*What you need to do:*
Duplicate all of the data below, reproducing every line and character without any change.

Segment Start: Task inputs

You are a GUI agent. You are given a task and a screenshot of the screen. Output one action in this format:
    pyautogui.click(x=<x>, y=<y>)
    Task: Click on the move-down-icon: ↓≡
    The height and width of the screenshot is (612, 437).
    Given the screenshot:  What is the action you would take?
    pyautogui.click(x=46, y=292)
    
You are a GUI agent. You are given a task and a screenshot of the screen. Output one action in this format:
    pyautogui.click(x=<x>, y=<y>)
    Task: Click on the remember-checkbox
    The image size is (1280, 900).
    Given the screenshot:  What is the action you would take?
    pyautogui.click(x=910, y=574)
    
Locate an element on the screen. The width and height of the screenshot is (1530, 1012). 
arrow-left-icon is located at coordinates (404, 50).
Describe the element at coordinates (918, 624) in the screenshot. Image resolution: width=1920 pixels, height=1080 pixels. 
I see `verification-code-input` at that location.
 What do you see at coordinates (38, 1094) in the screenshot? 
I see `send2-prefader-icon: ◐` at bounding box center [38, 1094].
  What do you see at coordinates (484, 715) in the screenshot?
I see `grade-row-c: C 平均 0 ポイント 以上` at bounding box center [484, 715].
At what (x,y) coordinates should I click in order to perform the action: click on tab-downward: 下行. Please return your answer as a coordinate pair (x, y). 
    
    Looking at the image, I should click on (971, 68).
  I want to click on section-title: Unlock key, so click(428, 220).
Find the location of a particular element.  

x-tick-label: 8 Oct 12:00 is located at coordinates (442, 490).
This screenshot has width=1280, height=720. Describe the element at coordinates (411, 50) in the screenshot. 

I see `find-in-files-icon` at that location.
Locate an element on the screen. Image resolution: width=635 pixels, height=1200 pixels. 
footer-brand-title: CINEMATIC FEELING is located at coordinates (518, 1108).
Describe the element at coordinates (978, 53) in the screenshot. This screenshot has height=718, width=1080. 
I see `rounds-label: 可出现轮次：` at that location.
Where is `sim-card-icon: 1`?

Segment End: Task inputs

*Response to this exercise:*
You are a GUI agent. You are given a task and a screenshot of the screen. Output one action in this format:
    pyautogui.click(x=<x>, y=<y>)
    Task: Click on the move-down-icon: ↓≡
    The height and width of the screenshot is (612, 437).
    Given the screenshot:  What is the action you would take?
    pyautogui.click(x=46, y=292)
    
You are a GUI agent. You are given a task and a screenshot of the screen. Output one action in this format:
    pyautogui.click(x=<x>, y=<y>)
    Task: Click on the remember-checkbox
    The image size is (1280, 900).
    Given the screenshot:  What is the action you would take?
    pyautogui.click(x=910, y=574)
    
Locate an element on the screen. The width and height of the screenshot is (1530, 1012). 
arrow-left-icon is located at coordinates (404, 50).
Describe the element at coordinates (918, 624) in the screenshot. Image resolution: width=1920 pixels, height=1080 pixels. 
I see `verification-code-input` at that location.
 What do you see at coordinates (38, 1094) in the screenshot? 
I see `send2-prefader-icon: ◐` at bounding box center [38, 1094].
  What do you see at coordinates (484, 715) in the screenshot?
I see `grade-row-c: C 平均 0 ポイント 以上` at bounding box center [484, 715].
At what (x,y) coordinates should I click in order to perform the action: click on tab-downward: 下行. Please return your answer as a coordinate pair (x, y). 
    
    Looking at the image, I should click on (971, 68).
  I want to click on section-title: Unlock key, so click(428, 220).
Find the location of a particular element.  

x-tick-label: 8 Oct 12:00 is located at coordinates (442, 490).
This screenshot has width=1280, height=720. Describe the element at coordinates (411, 50) in the screenshot. 

I see `find-in-files-icon` at that location.
Locate an element on the screen. Image resolution: width=635 pixels, height=1200 pixels. 
footer-brand-title: CINEMATIC FEELING is located at coordinates (518, 1108).
Describe the element at coordinates (978, 53) in the screenshot. This screenshot has height=718, width=1080. 
I see `rounds-label: 可出现轮次：` at that location.
Where is `sim-card-icon: 1`?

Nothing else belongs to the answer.